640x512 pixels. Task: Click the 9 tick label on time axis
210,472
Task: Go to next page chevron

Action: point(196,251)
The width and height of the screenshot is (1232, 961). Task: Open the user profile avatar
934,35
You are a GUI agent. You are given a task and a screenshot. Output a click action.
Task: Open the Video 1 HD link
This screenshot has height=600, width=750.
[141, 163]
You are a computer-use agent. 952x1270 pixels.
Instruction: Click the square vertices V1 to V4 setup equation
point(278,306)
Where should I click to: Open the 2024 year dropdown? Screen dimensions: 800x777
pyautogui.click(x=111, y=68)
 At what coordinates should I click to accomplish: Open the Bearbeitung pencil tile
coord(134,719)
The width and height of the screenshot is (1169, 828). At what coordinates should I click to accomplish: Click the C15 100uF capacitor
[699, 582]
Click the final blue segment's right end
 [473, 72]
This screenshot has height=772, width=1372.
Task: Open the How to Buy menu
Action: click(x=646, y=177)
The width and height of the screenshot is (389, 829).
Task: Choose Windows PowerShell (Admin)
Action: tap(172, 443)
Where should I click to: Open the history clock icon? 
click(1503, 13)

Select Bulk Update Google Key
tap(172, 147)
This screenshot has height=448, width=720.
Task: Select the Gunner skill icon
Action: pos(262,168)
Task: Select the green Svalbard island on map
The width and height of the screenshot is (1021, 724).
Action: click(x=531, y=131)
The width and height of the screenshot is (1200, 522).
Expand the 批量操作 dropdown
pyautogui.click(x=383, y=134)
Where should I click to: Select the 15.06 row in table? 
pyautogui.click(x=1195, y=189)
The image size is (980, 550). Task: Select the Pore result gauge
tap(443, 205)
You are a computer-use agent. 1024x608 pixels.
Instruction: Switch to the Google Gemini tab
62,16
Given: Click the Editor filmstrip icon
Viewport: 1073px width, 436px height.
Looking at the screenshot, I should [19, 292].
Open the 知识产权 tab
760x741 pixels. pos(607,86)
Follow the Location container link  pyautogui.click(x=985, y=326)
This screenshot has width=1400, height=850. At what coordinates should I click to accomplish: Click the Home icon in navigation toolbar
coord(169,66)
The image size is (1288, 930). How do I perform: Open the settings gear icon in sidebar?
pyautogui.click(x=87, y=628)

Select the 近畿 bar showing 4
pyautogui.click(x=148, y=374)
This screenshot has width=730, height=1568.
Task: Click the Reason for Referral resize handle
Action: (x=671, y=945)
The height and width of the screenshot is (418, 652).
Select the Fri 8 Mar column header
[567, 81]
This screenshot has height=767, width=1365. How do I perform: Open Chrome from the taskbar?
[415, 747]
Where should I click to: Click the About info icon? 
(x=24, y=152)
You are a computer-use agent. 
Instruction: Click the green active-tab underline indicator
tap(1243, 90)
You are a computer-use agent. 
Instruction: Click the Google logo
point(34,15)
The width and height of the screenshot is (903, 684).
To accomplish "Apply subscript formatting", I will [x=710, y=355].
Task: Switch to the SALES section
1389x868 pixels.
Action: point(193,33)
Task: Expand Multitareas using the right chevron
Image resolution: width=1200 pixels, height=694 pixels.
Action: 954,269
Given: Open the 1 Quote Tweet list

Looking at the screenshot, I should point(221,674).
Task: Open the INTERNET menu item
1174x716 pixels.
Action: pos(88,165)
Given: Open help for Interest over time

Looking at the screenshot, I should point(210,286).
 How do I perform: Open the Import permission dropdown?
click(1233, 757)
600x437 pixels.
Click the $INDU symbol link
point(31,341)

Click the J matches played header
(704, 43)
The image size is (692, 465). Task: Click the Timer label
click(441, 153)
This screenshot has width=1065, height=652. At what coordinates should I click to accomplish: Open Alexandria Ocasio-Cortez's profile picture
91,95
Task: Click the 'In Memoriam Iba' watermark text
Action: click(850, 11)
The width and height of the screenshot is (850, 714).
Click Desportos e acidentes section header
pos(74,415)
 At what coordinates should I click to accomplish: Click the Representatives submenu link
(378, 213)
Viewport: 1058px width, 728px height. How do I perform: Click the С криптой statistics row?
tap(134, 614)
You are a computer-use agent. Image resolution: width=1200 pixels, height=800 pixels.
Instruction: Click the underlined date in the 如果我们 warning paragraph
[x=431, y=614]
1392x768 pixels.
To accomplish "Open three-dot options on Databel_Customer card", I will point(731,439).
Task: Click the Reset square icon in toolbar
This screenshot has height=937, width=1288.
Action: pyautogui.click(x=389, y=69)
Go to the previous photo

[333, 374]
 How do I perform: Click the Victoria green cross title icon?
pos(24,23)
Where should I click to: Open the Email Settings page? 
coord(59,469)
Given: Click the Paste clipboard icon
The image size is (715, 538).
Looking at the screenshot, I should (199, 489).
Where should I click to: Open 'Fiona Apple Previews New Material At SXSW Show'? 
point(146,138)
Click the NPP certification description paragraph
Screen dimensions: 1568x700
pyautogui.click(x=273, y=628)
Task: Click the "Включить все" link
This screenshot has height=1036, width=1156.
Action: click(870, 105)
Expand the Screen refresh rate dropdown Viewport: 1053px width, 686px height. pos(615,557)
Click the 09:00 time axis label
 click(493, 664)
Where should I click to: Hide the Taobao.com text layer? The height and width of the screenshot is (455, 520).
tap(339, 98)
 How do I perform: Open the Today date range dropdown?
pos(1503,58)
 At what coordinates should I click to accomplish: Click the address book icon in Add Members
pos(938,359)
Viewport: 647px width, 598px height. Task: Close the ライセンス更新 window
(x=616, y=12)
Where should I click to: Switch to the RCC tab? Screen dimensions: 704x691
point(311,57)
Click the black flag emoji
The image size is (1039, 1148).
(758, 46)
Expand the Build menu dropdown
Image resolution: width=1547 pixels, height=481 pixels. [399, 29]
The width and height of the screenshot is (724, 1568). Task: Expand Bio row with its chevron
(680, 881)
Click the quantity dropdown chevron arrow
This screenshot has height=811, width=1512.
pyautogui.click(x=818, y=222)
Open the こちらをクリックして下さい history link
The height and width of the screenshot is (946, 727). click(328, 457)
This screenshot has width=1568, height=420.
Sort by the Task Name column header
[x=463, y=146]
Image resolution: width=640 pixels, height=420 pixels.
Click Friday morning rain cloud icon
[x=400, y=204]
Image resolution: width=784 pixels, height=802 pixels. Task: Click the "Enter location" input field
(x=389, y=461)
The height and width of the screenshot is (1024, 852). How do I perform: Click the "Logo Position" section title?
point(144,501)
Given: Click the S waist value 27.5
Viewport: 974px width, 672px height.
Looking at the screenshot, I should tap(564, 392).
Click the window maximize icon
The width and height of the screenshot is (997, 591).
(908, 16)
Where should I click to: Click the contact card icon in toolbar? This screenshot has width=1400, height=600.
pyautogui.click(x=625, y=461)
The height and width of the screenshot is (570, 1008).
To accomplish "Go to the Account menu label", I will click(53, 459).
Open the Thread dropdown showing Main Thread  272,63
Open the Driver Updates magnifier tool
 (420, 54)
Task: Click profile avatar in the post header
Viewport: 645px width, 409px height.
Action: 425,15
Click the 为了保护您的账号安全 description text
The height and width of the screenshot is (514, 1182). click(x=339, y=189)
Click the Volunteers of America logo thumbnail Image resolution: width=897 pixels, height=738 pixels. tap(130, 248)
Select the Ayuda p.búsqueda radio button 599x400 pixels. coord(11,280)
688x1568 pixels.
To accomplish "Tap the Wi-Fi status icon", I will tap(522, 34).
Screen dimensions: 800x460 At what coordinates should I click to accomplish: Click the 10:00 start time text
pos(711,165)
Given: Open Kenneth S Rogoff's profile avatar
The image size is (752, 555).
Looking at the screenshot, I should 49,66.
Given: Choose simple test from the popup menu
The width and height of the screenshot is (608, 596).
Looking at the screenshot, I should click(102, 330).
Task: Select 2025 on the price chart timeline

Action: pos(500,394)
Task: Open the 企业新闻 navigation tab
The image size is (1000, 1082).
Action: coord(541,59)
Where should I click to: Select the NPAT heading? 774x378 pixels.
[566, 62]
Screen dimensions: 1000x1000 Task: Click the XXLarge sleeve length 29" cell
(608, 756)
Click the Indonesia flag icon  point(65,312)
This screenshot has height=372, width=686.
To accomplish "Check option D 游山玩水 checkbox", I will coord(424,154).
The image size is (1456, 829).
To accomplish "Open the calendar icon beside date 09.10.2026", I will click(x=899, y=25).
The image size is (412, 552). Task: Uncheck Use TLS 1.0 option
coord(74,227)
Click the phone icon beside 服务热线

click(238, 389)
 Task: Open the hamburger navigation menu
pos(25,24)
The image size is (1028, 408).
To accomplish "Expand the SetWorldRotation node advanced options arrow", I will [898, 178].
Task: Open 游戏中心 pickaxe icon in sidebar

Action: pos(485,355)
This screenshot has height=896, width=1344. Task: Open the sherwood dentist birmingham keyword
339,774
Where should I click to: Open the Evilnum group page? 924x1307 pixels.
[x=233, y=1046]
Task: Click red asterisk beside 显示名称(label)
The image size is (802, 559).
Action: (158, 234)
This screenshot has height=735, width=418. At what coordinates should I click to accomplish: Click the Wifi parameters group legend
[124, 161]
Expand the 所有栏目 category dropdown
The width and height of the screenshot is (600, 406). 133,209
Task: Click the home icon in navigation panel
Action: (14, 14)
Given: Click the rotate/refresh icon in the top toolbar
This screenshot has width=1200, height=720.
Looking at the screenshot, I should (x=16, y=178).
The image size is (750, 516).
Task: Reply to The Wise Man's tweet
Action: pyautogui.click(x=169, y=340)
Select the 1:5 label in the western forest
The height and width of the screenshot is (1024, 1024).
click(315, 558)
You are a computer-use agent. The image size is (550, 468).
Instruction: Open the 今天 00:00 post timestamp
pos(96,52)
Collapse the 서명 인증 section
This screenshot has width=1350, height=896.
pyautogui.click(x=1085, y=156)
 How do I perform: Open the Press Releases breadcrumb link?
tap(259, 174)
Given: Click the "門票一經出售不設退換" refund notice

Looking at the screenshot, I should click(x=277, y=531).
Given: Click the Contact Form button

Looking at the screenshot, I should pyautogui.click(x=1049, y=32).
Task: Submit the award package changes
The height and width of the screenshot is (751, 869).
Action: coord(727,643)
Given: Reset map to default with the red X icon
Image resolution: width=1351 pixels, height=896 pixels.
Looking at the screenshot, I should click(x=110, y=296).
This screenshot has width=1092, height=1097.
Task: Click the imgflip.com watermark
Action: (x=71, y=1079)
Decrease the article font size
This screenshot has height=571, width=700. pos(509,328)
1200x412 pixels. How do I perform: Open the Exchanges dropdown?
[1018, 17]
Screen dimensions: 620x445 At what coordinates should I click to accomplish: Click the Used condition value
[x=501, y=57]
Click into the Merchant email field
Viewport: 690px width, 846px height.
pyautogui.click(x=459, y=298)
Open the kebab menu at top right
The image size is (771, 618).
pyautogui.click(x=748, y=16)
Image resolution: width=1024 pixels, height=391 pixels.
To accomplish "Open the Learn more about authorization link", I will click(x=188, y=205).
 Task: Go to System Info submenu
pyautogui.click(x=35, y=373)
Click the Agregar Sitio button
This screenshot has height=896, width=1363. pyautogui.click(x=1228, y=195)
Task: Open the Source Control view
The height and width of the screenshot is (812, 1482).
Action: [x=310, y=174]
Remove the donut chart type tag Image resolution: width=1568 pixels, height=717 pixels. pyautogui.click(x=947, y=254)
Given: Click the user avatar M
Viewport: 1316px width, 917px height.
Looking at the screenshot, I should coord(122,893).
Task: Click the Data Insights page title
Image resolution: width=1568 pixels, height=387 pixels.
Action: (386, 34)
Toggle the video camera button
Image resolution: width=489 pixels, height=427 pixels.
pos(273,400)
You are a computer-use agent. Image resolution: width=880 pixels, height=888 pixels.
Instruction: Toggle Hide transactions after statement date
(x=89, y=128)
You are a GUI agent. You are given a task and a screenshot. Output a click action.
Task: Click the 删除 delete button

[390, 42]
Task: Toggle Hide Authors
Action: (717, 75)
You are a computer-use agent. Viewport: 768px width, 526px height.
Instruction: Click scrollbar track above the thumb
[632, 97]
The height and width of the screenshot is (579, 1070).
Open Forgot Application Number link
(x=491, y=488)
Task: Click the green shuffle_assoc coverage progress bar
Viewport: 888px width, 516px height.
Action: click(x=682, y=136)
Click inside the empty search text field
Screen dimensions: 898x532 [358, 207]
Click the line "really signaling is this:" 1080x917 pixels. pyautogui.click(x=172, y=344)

^^^^

Scan the material above for "will". Copy every line where it appears.

To accomplish "Apply subscript formatting", I will [x=710, y=355].
To accomplish "Open three-dot options on Databel_Customer card", I will point(731,439).
To accomplish "Go to the Account menu label", I will click(53, 459).
To accomplish "Tap the Wi-Fi status icon", I will tap(522, 34).
To accomplish "Check option D 游山玩水 checkbox", I will coord(424,154).
To accomplish "Open the calendar icon beside date 09.10.2026", I will click(x=899, y=25).
To accomplish "Expand the SetWorldRotation node advanced options arrow", I will [898, 178].
To accomplish "Open the Learn more about authorization link", I will click(x=188, y=205).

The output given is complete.